*** DATA FOR REVIEW Section Begins ***

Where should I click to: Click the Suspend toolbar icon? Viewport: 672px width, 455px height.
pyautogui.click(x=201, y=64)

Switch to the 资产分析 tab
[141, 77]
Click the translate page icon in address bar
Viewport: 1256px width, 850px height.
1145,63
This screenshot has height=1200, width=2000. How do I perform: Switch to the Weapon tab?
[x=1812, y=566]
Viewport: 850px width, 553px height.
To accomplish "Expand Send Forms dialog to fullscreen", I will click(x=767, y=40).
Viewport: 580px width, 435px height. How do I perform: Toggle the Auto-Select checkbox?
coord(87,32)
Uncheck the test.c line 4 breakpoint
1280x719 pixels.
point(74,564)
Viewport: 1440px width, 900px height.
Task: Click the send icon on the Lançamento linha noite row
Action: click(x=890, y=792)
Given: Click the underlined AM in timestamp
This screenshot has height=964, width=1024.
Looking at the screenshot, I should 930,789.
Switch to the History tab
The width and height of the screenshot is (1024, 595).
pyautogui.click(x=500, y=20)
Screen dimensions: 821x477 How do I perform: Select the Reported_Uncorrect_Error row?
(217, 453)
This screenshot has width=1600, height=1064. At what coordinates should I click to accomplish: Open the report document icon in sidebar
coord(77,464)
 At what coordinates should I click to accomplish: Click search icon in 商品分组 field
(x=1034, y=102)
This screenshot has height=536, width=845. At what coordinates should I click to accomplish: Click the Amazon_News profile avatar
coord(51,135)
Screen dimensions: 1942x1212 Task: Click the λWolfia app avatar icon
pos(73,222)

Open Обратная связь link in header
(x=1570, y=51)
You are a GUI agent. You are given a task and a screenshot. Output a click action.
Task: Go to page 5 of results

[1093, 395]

*** DATA FOR REVIEW Section Ends ***

* [EXERCISE PROMPT]
All of the entries should be repeated word for word.

* [RESULT]
Where should I click to: Click the Suspend toolbar icon? Viewport: 672px width, 455px height.
pyautogui.click(x=201, y=64)

Switch to the 资产分析 tab
[141, 77]
Click the translate page icon in address bar
Viewport: 1256px width, 850px height.
1145,63
This screenshot has height=1200, width=2000. How do I perform: Switch to the Weapon tab?
[x=1812, y=566]
Viewport: 850px width, 553px height.
To accomplish "Expand Send Forms dialog to fullscreen", I will click(x=767, y=40).
Viewport: 580px width, 435px height. How do I perform: Toggle the Auto-Select checkbox?
coord(87,32)
Uncheck the test.c line 4 breakpoint
1280x719 pixels.
point(74,564)
Viewport: 1440px width, 900px height.
Task: Click the send icon on the Lançamento linha noite row
Action: click(x=890, y=792)
Given: Click the underlined AM in timestamp
This screenshot has height=964, width=1024.
Looking at the screenshot, I should 930,789.
Switch to the History tab
The width and height of the screenshot is (1024, 595).
pyautogui.click(x=500, y=20)
Screen dimensions: 821x477 How do I perform: Select the Reported_Uncorrect_Error row?
(217, 453)
This screenshot has width=1600, height=1064. At what coordinates should I click to accomplish: Open the report document icon in sidebar
coord(77,464)
 At what coordinates should I click to accomplish: Click search icon in 商品分组 field
(x=1034, y=102)
This screenshot has height=536, width=845. At what coordinates should I click to accomplish: Click the Amazon_News profile avatar
coord(51,135)
Screen dimensions: 1942x1212 Task: Click the λWolfia app avatar icon
pos(73,222)

Open Обратная связь link in header
(x=1570, y=51)
You are a GUI agent. You are given a task and a screenshot. Output a click action.
Task: Go to page 5 of results

[1093, 395]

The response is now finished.